De dumbledore, le 30 janvier 2003 à 00:00

Attention, chef d'œuvre. Wim Wenders rencontre Nicholas Ray pour son film précédent, L'Ami américain. Les deux hommes sympathisent et quand Nicholas Ray se sent mourir, il demande à son ami de faire un dernier film avec lui. Nick's Movie est ce film là. Mais il est plus qu'un hommage au grand réalisateur américain, il constitue une œuvre d'une liberté étonnante et d'une complexité toute aussi passionnante.

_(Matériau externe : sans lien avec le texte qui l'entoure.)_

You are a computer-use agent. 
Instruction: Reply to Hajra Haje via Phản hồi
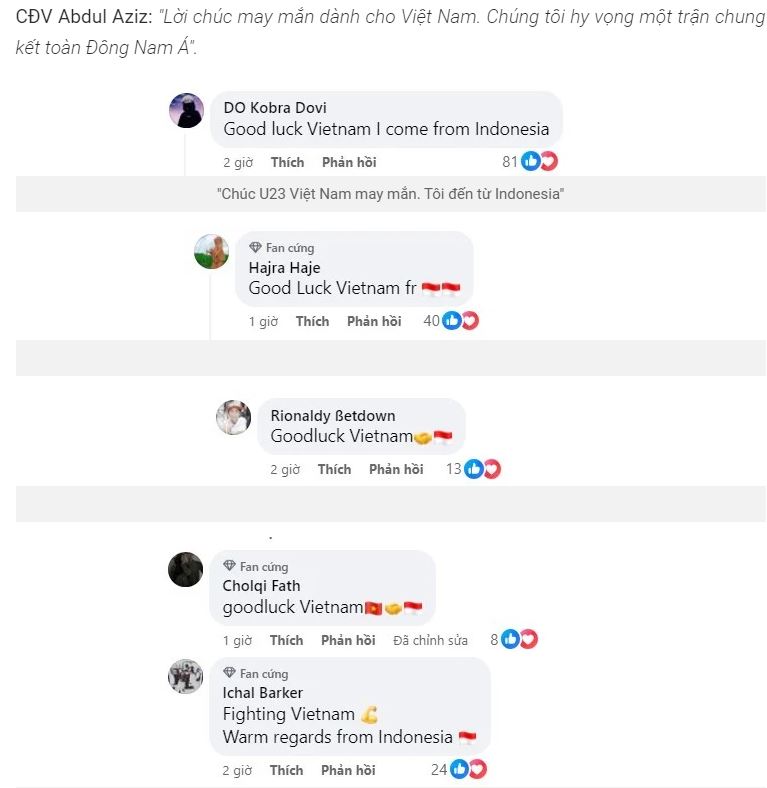point(374,321)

Le film mélange d'abord images 35mm et vidéo (retravaillées pour accentuer encore plus le côté flou) à une époque où ces mariages ne se faisaient pas encore. Le 35 évoque bien évidemment la fiction et la vidéo la réalité, le making-of du film qu'ils réalisent. Car, et là réside une des grandes idées du film, l'histoire du film Nick's Movie, c'est comment s'est créé le film Nick's Movie. Toutefois, ce serpent qui se mord la queue va évidemment plus loin qu'une simple pirouette intellectuelle.

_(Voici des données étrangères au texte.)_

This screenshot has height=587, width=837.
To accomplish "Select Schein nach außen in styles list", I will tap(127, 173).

Il s'agit d'abord d'un film qui ne pouvait pas être maîtrisé puisque finalement dépendant de l'état de santé de Nicholas Ray. Le terme même de film pourrait être débattu puisqu'avant que Wim Wenders le monte, il ne s'agit qu'à peine de cela. C'était d'abord et avant tout un moyen pour les amis du grand réalisateur américain d'être là avec lui, de l'accompagner.

Mais Wenders étant ce qu'il est, le projet n'en est pas resté là et il nous donne une œuvre forte. Ce film dans le film, ce mélange étrange constitue la forme narrative la plus adéquate pour traiter du thème du film : comment filmer la mort ? Comment filmer la réalité la plus réelle et pourtant la moins appréhensive qui soit. Où peut se situer le cinéma, forme narrative et artistique, qui joue forcément avec l'imaginaire, pour aborder une réalité qui devrait être décrite sans imaginaire (et dont on ne peut parler qu'à travers le filtre de l'imaginaire). Ce thème de la mort est particulier au cinéma dit « moderne » ou « distancé » (dans l'idée de distance entre l'événement filmé et l'affect déclenché chez le spectateur), de Wim Wenders, de Antonioni, ou bien encore de Altman et Jean-Luc Godard dans leurs premiers films.

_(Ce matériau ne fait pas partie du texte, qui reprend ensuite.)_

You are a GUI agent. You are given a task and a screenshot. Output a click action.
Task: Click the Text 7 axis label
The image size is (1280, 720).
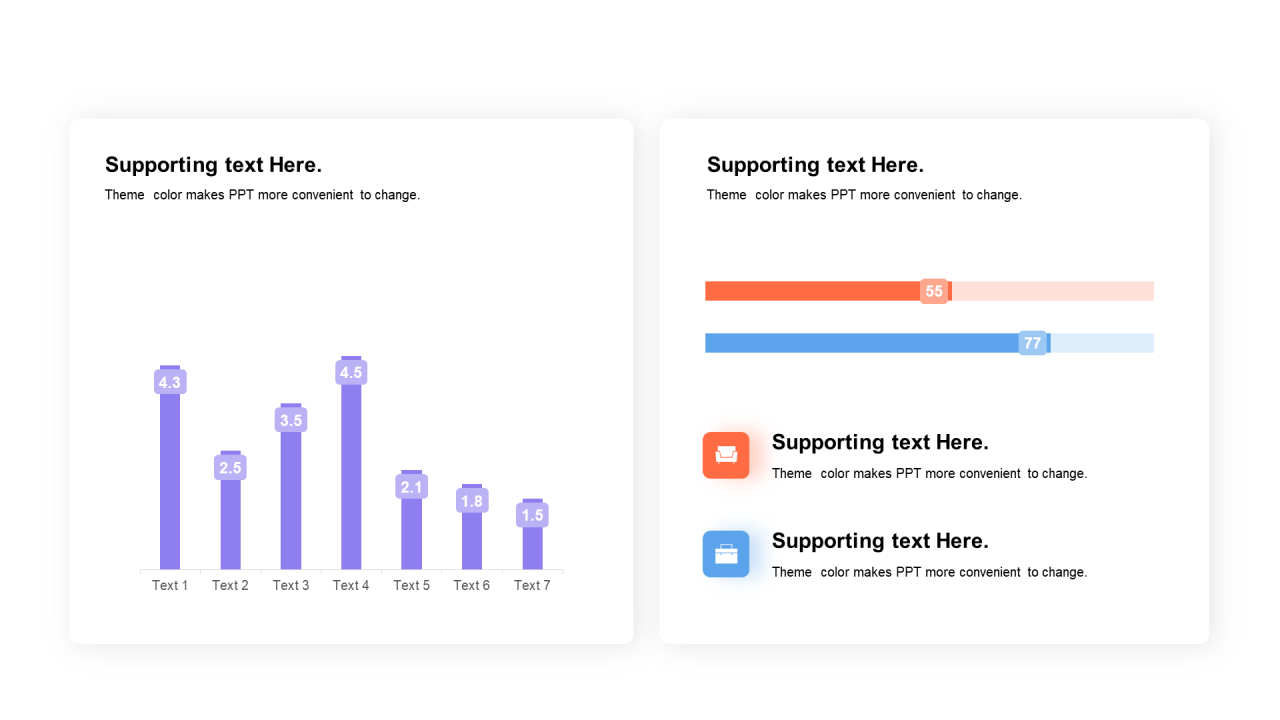pos(532,585)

Le début du film est particulièrement brillant à cet égard. Wim Wenders arrive chez Nicholas Ray et explique par une voix-off comment les choses se sont passées. Nous sommes donc dans la réalité. Seulement, l'image est en 35 mm et quand Wim Wenders entre très tôt le matin chez le réalisateur, on a droit à un champ contre champ entre Wim Wenders et le monteur du réalisateur américain. Il y a donc deux caméras 35 dans la pièce. Bizarre pour un documentaire, ça fait artificiel. Premier malaise : où est la réalité ? ou est la fiction ? Plus tard encore, on voit Nicholas Ray se réveiller, malade, toussant, vieux, les fesses à l'air. Le plan est long, voyeur. Seulement, ce moment de réalité là est filmé par un long et ample travelling qui traverse toute la pièce. On a de nouveau un sentiment de distance entre la réalité filmée et l'artificialité du filmage. Puis, après quelques minutes, plus tard dans le film, nouvelle rupture : l'image vidéo montre Wim Wenders en train de diriger Nicholas Ray pour la scène du réveil…

La boucle semble alors bouclée ? Les marques sont bien posées ? Le 35 est donc la fiction ? et la vidéo la réalité ? Eh bien non, ce n'est pas aussi simple que ça et à mesure que le film avance, émergent des moments de réalité dans le 35 (impossible de dire que la conférence soit mise en scène) et des moments de fiction dans la vidéo (quand on voit une caméra plantée sur soi, on ne peut pas s'empêcher de « jouer »)… Nous sommes perdus, sans repère durant tout le film, ce qui correspond finalement à une magnifique approche du sujet (la mort) qu'il faut traiter : le sujet est fuyant insaisissable, comme un savon mouillé, partant dans un sens ou dans un autre, jamais là ni comment on l'attend.